After 2 successful years as the #HTownTakeover, Major’s indifference to publicity led to #HTownUndercover. UH football disappeared from the public’s mind as attendance dropped every single game in 2017. The student section virtually disappeared by the end of the year.
Musical chairs at QB led to a stagnant, boring offense as 3 different QBs struggled to put points on the board. The offense never found a rhythm and was forced to reboot after every QB change, resulting in the lowest-scoring UH team since 2004.
Highly-touted transfer Kyle Allen never lived up to the hype and was benched after 3 starts. Applewhite spent 18 months grooming Allen and deserves just as much criticism for his struggles. OC Brian Johnson never showed a true offensive philosophy and couldn’t figure out how to use Allen properly. From day one, Allen was a turnover machine, throwing 4 INTs and fumbling 3 times (1 lost) in his 3 starts.
Kyle Postma took over for Allen late against Texas Tech and went on to start the next 4 games. As opposed to Allen, Postma excelled in the zone read which required on-the-fly changes to the blocking schemes and assignments. Postma turned the ball over even more than Allen with 6 INTs and 3 fumbles in his 4 starts.
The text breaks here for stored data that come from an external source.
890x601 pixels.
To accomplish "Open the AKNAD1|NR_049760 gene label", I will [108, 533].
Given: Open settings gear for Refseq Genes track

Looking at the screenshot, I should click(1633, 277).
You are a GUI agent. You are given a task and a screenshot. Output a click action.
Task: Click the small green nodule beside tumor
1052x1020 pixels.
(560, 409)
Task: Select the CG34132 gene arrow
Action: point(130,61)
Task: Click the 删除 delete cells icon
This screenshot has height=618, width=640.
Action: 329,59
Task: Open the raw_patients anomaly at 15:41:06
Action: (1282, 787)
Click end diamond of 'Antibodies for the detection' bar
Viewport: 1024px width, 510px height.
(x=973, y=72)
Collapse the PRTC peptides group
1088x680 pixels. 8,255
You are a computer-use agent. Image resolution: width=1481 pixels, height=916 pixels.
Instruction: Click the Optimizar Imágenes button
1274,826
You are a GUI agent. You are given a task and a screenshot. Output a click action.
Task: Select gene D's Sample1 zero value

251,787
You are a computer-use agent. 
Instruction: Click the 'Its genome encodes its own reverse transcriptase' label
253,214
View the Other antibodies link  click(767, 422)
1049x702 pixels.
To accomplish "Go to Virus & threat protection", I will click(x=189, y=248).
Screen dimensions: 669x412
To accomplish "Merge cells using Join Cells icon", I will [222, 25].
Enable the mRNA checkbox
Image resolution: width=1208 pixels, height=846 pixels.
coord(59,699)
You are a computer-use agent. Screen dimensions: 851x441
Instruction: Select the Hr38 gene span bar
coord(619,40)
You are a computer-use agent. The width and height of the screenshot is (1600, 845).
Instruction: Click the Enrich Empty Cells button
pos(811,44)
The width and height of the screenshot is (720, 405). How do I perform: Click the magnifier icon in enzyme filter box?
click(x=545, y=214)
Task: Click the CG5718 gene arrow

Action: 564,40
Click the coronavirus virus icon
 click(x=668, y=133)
UH QBs had 14 turnovers in 7 games. It was time to salvage the rest of a lost season.
Postma struggled again early at South Florida thrusting sophomore D’Eriq King into the QB job. After a scoreless first half, King led the Coogs to 4 second-half touchdowns including the game-winner with 11 seconds left. King did take 5 sacks but never turned the ball over. The upset of #17 USF stood as the high point of the season for the Cougars.
King finished the final 4 games as the starter. He played well against ECU and rallied the team to a win after a bad first half vs. Navy. But in losses to Tulane and Fresno State, the offense struggled to score again. The 17 points against Tulane came after a decade averaging 42 ppg against the Greenies. And Major’s offense struggled again in a bowl game, scoring just 20 points against Fresno State.
I think King is the quarterback going forward although I hope RS-FR Bryson Smith will be given a shot at winning the job. King showed flashes of brilliance but was never coached up. The new offensive coordinator must build around dual-threats like King and Smith – not the hodge podge gar-bage we saw in 2017.
As frustrated as I was with the quarterbacks the running backs were even worse. Major and Co never established a flow with the rushing attack, eerily similar to how Johnson mishandled the QBs. Duke Catalon received 50% of the RB carries with Mulbah Car and Dillon Birden splitting the rest. Despite Catalon getting double the attempts, Car (4.8 ypc) and Birden (5.6 ypc) dwarfed Duke’s per-carry output (4.3 ypc).
Even when Catalon wasn’t producing, he was still the man. Catalon had the most carries in 4 of the 5 losses this season (he was injured early in the Tulane game). In those 4 games, Catalon ran 70 times for 194 yards – just 2.77 ypc. In the 3 losses he played in, Dillon Birden carried it 36 times for 228 yards – 6.33 ypc (Car saw meaningful playing time only in the Tulane loss). I expect Catalon to continue to the featured back in 2018 for no good reason.
The WR duo of Linell Bonner and Steven Dunbar have been solid receivers for UH and combined for 156 catches in 2017. But it’s hard to critique the WRs with so much uncertainty at the QB spot. Next year, UH loses 81% of receptions from 2017.
It was a forgettable first year for Major as his offense lurched through the season. Attendance dropped, enthusiasm waned, and few players were developed leaving Major Applewhite with a lot of questions left to answer. To start winning back the fans, he must choose a legitimate OC and show offensive improvement in spring practice.